The Awakening-1
After everyone shuffles quickly into place and settles, the booming voice of the Shaman breaks the hush as he gestures for us all to sit while he raises his staff. I do as I am told, slide down quickly, and sit cross-legged within my blanket on the cold, hard, gritty ground beneath me. Trying to get enough of the covering underneath me to make it less uncomfortable. I’m aware of the penetrating stares from all around, and I try to blot them all out.
“Drink.” Something hard shunts me in my ribs from behind and I strangle a yelp, sitting upright sharply and spin my head around to see a wooden cup held out to me. Another Santo shoving it into my hand as I unravel it out to take it.
“What’s it for?” I ask innocently, always wondering when we watched from a distance and stupidly naïve to think I’ll get any sense from one of them.
“Drink it and find out,” he smirks, walking away with no actual answer. I sigh, internally irritated at his attitude, before staring down at the dark amber liquid contained within, its heavy scent of herbs and perfumes wafting up into my face. I spot the others drinking it down fast, without question, and I follow suit.
It tastes like thick gloopy honey, laced with all sorts of chemicals that burn my throat as I take it down and almost choke on its thicker consistency. I gag but manage to claw myself into staying still and swallowing hard with multiple gulps. Closing my eyes as the taste turns bitter, spreading down my throat and into my stomach and immediately warms them both. I can feel it disperse into my veins and limbs, knocking the cold of the rocks away from anywhere my skin touches and almost immediately, I get a little woozy. The ground around me moving and swaying softly, like the sea coming in on the tide.
I shake my head, but it’s completely pointless. Hunching forward so I don’t fall over, I now understand why every time I watched this, the newest to awaken would sit the whole ceremony slumped down and immobile until they turned. Seemingly oblivious to all the ceremony and its stages as the light faded to dark. They have drugged us for the pain, and I start to lose track of everything around me as a veil of surreal sweeps up like a warm fluffy fog and devours me whole.
I don’t know how long we are this way, or what’s happening, as all I can hear is the chant of the Shaman as he dances around, shaking things, singing, and clapping. Vision blurry and coming in waves, my body heavy yet detached and I no longer feel like I am really here or even conscious. Time passes, but I have no clue how fast or slow, and all I know is it gets dark so quickly around me and I can’t seem to stop myself drifting into space or losing track and fading away. Cocooning me into the little bubble of black space around me, where the smell of fire and incense makes me giddy and sleepy. It’s peaceful, yet somehow it’s not, and there’s a stirring of awareness and fear almost out of reach.
There are warm hands on me, maybe, but I’m not sure, the sudden breeze, although it does nothing to cool my eternal warmth. Lulling into a weird state of semi-sleep, and can no longer open my eyes or really understand what is going on around me. It’s almost pleasant.
Cold liquid and wrinkled hands, as something is smeared across my forehead, making me flinch with a second of reality and I grasp to focus on the dancing form in front of me. Rattling, blowing smoke, chanting a song as it runs down the bridge of my nose and I pull from memory that the new turns are marked with a fresh blood kill to prepare for their own turn. My face will bear the mark of a wolf with an animal our Alpha will have slaughtered.
The roughness of something pulling across my skin startles me slightly, and then suddenly I’m levitating out flat or floating, or maybe just lying down. No clue anymore. I’m too wasted to have any sort of idea about what my body is doing, and the heavy, loud tones of the wolf song, echoes across the mountain as the packs sing to welcome our moon. I’ve never felt anything close to this, not even being drunk for the first time a few months ago when we found some booze in the orphanage storage cupboard.

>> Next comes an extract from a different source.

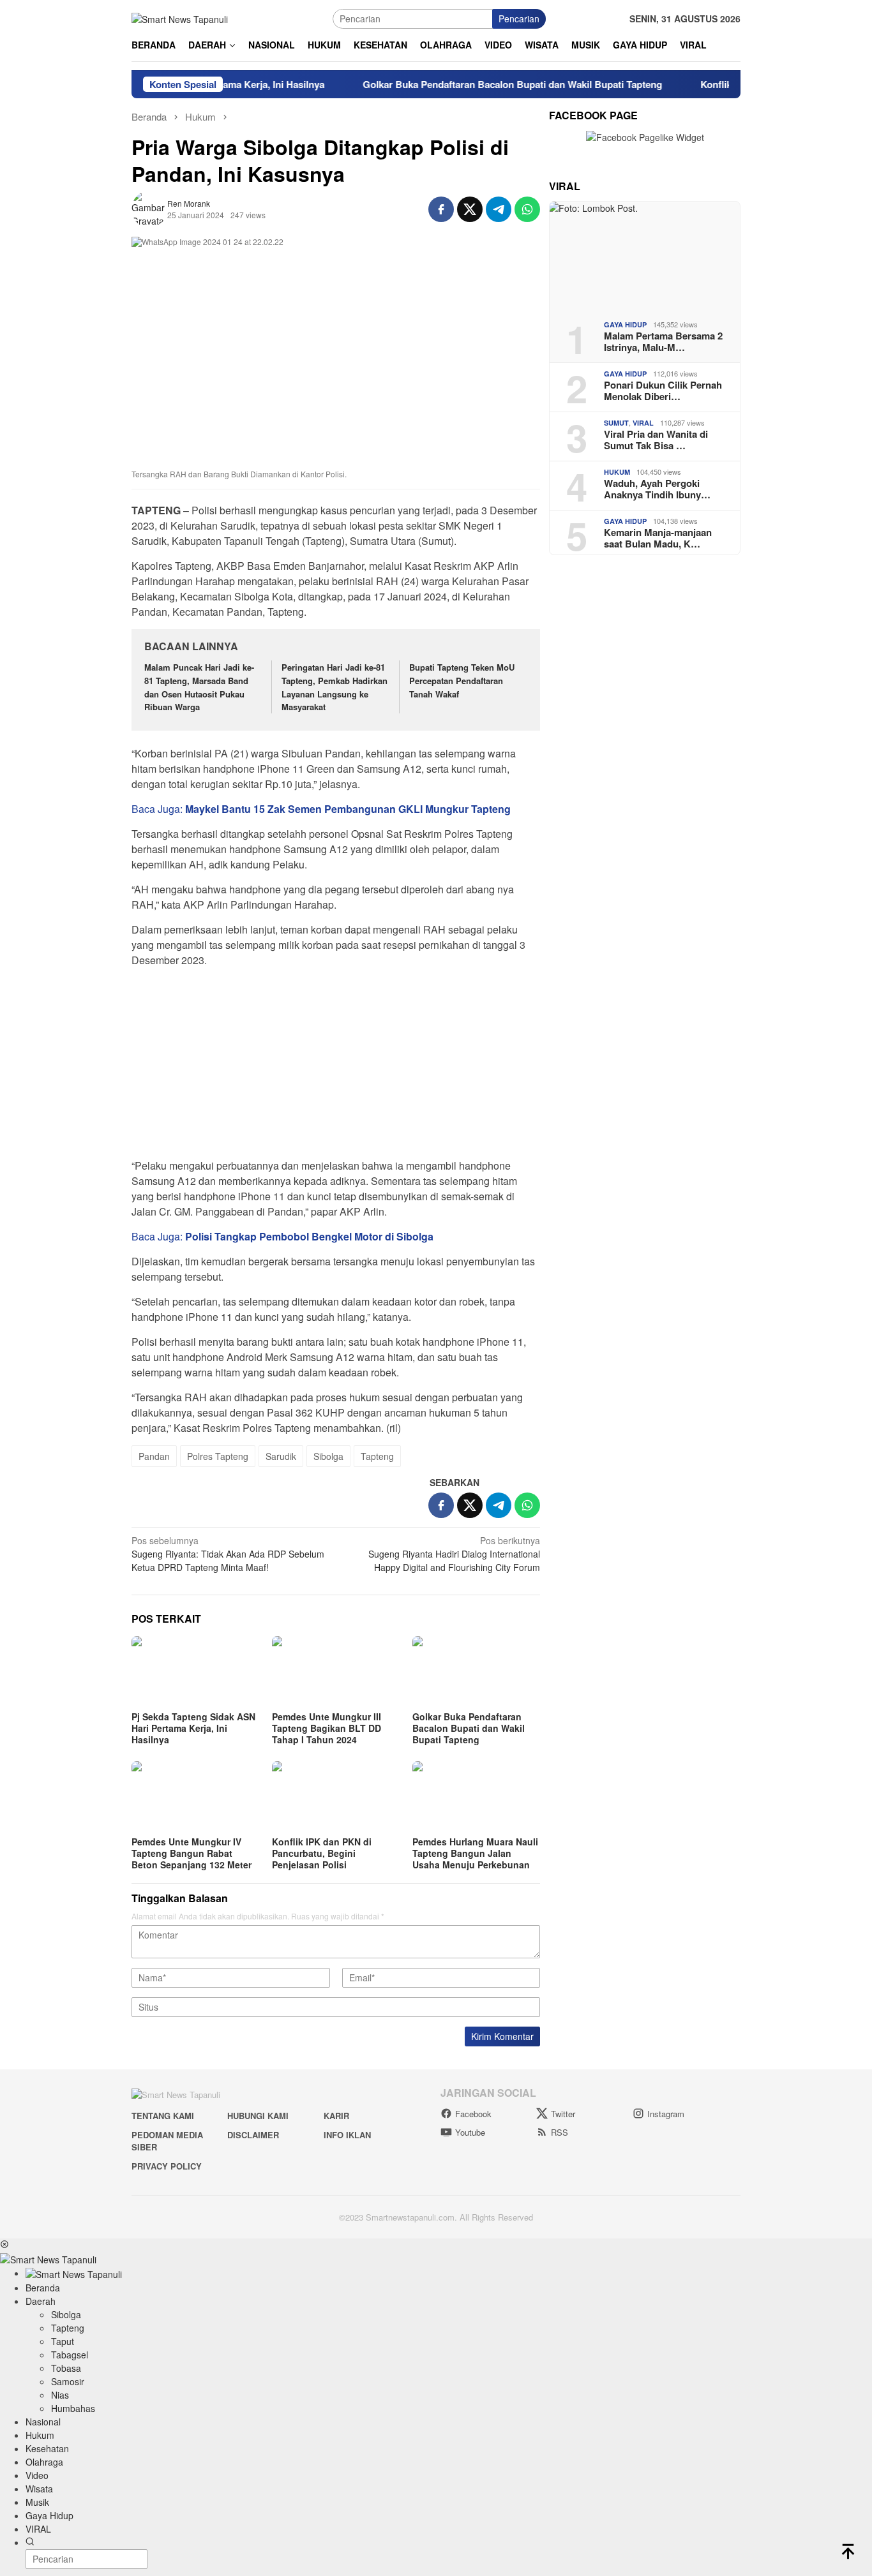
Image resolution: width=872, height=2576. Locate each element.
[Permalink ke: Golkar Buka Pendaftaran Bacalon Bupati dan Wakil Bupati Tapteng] (476, 1672)
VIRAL (643, 423)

The memory of witnessing this many times reminds me they take them and pull the blankets free for the turning; laying them down to be blessed by the full moon and logically, a part of my brain is telling me this is what is happening. It’s almost like I’m no longer attached to my limbs and as warm sensation trails firmly across my cheek, a raspy voice comes through the fog at me.
“It’s going to hurt ... I can’t wait to watch it, reject. Or maybe I might take advantage of you like this. Finally, get my way.” I barely recognize the voice, but gut instinct tells me it’s Damon, a boy from the Conran pack who tried to kiss me a year ago. He cornered me in the school hallway, pushed me against the wall and tried to force me to kiss him while shoving his hand up my dress. I fought him off, leaving him with a nice scratch down his smarmy face, and he has been gunning for me ever since. Not that I marked him badly, we heal fast, but I obviously left a dent on his pride and his ego.